It is worth being precise about why the counter cannot live in DynamoDB. A single queue counter is, by definition, a hot key: every entering visitor needs to increment the same item. DynamoDB partitions throughput by key, so a single item with millions of writes per minute is the textbook anti-pattern, the one the service’s own guidance warns against. You can mitigate it with write sharding, splitting the counter across N items and summing them, but then reading the true position means a scatter-gather across the shards and the position is only eventually consistent. Redis sidesteps the whole problem because a single-threaded in-memory INCR is atomic and fast, and the only durability you give up is the part you did not need for a counter that resets per event anyway. The trade is deliberate: you accept that the Redis cluster is a stateful component inside a VPC, with the operational weight that implies, in exchange for a counter that does not buckle. The cost of that choice shows up on your bill as an always-on ElastiCache cluster, which is one reason the lighter replacement AWS now recommends avoids a counter entirely.

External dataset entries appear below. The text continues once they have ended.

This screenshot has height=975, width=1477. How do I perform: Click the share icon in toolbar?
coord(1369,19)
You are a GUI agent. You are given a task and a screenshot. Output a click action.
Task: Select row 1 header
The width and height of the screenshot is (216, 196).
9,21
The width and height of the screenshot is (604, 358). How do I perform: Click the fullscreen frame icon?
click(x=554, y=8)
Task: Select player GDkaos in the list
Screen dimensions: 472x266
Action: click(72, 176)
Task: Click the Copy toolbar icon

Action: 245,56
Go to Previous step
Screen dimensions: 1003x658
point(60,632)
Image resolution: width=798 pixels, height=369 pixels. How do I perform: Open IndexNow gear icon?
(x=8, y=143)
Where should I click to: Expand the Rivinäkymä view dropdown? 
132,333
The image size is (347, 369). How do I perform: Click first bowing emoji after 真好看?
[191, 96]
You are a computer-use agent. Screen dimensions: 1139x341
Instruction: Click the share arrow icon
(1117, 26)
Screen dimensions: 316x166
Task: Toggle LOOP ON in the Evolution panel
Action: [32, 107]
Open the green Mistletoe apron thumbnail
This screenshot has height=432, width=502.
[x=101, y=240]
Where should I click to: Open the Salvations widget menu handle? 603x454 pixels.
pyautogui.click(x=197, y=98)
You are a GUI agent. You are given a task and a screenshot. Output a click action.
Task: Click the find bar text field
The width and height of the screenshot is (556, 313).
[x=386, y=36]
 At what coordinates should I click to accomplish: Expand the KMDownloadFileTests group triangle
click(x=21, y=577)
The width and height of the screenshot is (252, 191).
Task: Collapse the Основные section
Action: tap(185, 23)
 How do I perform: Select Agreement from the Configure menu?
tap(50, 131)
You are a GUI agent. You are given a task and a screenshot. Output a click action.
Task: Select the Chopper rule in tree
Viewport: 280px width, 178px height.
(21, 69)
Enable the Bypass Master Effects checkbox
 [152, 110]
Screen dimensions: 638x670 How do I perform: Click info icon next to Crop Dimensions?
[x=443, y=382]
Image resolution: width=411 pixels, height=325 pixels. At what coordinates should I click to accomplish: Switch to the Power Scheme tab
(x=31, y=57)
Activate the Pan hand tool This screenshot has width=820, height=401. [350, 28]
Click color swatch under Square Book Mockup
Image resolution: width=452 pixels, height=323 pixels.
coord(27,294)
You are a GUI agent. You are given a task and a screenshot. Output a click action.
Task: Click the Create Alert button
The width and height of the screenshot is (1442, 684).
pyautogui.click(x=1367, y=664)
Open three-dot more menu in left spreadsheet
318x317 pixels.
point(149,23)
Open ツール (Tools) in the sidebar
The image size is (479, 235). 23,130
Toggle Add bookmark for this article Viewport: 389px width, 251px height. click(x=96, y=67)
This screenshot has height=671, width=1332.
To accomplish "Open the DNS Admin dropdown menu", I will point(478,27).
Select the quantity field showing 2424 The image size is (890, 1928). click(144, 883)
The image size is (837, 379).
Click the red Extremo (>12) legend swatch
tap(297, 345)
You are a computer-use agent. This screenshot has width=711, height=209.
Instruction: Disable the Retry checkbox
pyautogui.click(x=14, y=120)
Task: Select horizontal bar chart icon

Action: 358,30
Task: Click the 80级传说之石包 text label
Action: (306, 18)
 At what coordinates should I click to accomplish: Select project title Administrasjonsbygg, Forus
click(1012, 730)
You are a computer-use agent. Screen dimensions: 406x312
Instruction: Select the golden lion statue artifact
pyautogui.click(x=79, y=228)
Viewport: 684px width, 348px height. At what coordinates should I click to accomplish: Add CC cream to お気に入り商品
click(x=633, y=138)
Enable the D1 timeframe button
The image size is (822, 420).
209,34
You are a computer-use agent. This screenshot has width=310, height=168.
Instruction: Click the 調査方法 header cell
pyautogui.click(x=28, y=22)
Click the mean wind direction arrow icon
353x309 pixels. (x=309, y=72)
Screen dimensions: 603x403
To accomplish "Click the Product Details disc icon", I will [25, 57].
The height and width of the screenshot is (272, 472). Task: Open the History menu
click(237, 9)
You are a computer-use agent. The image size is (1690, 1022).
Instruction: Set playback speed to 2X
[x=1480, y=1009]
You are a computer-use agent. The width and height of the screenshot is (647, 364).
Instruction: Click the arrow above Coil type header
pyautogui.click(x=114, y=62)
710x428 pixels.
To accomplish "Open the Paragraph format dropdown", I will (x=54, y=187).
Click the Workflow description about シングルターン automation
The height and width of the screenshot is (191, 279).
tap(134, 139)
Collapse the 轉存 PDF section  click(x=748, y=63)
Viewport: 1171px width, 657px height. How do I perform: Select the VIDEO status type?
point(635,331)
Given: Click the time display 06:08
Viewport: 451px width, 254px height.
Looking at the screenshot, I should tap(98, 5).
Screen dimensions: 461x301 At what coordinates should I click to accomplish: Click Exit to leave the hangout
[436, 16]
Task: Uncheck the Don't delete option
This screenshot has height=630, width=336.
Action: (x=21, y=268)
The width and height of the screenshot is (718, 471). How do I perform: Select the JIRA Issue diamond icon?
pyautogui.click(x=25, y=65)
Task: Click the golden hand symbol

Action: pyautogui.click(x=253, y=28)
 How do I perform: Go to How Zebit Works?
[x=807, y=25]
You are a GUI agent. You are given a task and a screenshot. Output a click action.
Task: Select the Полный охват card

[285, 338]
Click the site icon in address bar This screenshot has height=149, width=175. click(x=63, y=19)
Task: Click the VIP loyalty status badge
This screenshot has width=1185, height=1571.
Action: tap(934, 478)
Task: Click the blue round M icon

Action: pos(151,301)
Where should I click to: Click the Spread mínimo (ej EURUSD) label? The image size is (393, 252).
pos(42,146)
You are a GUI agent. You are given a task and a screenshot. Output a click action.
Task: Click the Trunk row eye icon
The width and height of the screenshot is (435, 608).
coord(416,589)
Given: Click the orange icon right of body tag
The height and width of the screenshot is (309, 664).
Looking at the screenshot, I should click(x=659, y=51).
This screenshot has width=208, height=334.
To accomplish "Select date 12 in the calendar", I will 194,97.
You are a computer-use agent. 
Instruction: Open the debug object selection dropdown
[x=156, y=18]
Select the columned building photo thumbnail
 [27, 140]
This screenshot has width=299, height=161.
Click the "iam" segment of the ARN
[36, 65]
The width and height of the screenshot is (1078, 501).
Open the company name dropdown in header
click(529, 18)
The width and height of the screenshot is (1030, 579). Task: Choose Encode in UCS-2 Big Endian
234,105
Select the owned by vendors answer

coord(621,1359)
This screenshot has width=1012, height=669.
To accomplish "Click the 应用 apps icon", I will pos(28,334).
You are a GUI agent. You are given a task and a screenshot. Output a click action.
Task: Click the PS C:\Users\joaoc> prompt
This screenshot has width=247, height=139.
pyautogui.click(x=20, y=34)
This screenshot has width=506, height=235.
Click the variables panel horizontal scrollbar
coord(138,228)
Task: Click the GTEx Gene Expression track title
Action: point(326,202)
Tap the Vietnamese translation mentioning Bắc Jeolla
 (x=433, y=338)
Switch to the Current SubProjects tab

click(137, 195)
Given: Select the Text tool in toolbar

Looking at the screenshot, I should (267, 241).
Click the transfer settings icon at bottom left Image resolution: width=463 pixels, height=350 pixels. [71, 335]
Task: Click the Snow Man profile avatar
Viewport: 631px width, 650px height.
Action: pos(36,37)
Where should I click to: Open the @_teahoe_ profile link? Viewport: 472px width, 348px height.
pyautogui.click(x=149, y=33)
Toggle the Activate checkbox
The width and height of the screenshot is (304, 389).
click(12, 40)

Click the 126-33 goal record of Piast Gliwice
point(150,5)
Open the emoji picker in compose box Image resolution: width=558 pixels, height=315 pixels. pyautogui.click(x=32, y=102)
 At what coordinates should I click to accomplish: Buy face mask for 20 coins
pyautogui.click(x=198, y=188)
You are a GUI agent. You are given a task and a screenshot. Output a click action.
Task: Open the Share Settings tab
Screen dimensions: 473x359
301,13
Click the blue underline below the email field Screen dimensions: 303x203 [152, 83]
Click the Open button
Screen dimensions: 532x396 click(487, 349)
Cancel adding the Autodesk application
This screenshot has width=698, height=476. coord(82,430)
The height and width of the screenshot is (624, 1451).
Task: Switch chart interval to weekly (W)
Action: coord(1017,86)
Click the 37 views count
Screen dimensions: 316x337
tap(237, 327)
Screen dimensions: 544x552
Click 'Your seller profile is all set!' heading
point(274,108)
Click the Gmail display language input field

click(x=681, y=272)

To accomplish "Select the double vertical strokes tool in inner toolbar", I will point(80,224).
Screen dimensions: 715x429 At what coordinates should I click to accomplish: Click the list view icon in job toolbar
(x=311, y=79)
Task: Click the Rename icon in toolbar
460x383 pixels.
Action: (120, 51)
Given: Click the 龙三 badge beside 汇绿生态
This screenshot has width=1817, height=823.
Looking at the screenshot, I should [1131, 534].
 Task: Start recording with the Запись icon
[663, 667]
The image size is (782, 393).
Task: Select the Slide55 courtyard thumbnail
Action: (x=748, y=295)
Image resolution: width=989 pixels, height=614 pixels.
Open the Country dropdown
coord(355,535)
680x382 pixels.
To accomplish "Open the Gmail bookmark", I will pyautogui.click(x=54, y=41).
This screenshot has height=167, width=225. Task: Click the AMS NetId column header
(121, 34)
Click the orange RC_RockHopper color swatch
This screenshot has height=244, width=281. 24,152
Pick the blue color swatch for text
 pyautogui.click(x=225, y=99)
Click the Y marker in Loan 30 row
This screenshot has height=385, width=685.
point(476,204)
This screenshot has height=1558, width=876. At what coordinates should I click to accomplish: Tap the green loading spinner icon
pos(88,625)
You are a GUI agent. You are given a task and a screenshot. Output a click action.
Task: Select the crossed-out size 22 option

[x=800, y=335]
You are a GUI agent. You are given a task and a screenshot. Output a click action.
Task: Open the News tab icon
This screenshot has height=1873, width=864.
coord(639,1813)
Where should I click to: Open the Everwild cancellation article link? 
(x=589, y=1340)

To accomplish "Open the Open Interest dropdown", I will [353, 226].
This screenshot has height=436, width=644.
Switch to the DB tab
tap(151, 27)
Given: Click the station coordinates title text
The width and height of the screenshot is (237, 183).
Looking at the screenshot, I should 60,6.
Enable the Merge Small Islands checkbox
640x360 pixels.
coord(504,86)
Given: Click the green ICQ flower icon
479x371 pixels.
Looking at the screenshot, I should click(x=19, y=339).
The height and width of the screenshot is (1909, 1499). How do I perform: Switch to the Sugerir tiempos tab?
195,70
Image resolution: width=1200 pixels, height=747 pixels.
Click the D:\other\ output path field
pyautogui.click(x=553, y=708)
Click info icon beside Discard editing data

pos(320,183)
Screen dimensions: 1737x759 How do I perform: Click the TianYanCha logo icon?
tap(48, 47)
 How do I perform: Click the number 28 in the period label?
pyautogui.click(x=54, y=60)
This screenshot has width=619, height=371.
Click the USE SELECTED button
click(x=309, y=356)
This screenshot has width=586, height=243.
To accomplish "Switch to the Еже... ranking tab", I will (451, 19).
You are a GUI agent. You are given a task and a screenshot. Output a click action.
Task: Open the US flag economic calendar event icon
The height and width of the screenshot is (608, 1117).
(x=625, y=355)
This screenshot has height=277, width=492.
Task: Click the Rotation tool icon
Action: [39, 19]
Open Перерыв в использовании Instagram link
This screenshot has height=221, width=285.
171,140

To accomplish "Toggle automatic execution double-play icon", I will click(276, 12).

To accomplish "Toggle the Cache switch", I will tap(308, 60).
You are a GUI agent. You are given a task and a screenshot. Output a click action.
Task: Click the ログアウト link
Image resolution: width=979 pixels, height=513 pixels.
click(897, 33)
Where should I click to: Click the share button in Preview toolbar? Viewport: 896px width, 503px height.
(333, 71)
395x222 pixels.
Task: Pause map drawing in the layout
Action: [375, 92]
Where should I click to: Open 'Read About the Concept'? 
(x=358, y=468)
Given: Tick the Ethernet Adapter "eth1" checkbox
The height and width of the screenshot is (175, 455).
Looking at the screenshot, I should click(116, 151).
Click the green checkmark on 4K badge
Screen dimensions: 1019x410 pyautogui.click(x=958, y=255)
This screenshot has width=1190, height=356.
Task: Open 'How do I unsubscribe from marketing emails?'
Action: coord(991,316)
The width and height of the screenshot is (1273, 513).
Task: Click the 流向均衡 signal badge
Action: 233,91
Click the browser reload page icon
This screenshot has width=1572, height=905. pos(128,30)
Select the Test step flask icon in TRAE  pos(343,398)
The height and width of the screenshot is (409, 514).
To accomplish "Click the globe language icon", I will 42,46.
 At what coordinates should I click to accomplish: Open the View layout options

The DynamoDB side carries the records you actually need to keep. When /num_active_tokens counts tokens whose exp is in the future, or /expired_tokens enumerates the request IDs that lapsed, those queries run against the durable token records, not against Redis. The serving-counter history in DynamoDB is what lets the system answer “what position was being served at time T,” which matters for reconciliation after an event. The two stores are not redundant copies of the same data; they hold different things with different access patterns, and the design assigns each job to the store that does it cheaply.

How the line moves

A queue position by itself does nothing. What lets you through is the serving counter catching up to your number. When the serving counter is greater than or equal to your assigned queue position, you are eligible to ask for a token. So the entire admission rate of the system reduces to one question: who increments the serving counter, and how fast?

The base mechanism is the private /increment_serving_counter endpoint. It takes an event ID and a signed increment_by, and it advances (or rewinds) the serving position. In the simplest deployment a human does this from the control panel, clicking to “allow 100 users to move on from the waiting room to the target site,” as the launch post puts it. Manual control is fine for a scheduled, supervised on-sale. It does not scale to an unattended event, so the solution ships two automated “inlet strategies” as samples you can adopt or replace.

The periodic strategy is the blunt one. A CloudWatch Events rule fires a Lambda every minute, and that Lambda bumps the serving counter by a fixed amount. It is parameterized with an event start and end time and the increment size, and it can optionally check a CloudWatch alarm before each bump, so you can wire it to back off when, say, your origin’s latency alarm goes red. This is open-loop control with a safety interlock. You decide in advance that the origin can take N new users per minute and you let people in at that rate regardless of what they do once admitted.

The MaxSize strategy is the closed-loop version, and it is more interesting. Here you tell the inlet Lambda the maximum number of concurrent users your site can hold. The strategy then advances the serving counter only as fast as people leave. It is driven by SNS notifications carrying counts of users who have exited, plus the specific request IDs to mark completed or abandoned. As sessions finish, capacity frees up, and the counter advances to admit exactly that many replacements. The site stays pinned near its concurrency ceiling instead of guessing at a safe per-minute rate. This is the same control idea a token-bucket admission system uses, expressed in AWS primitives.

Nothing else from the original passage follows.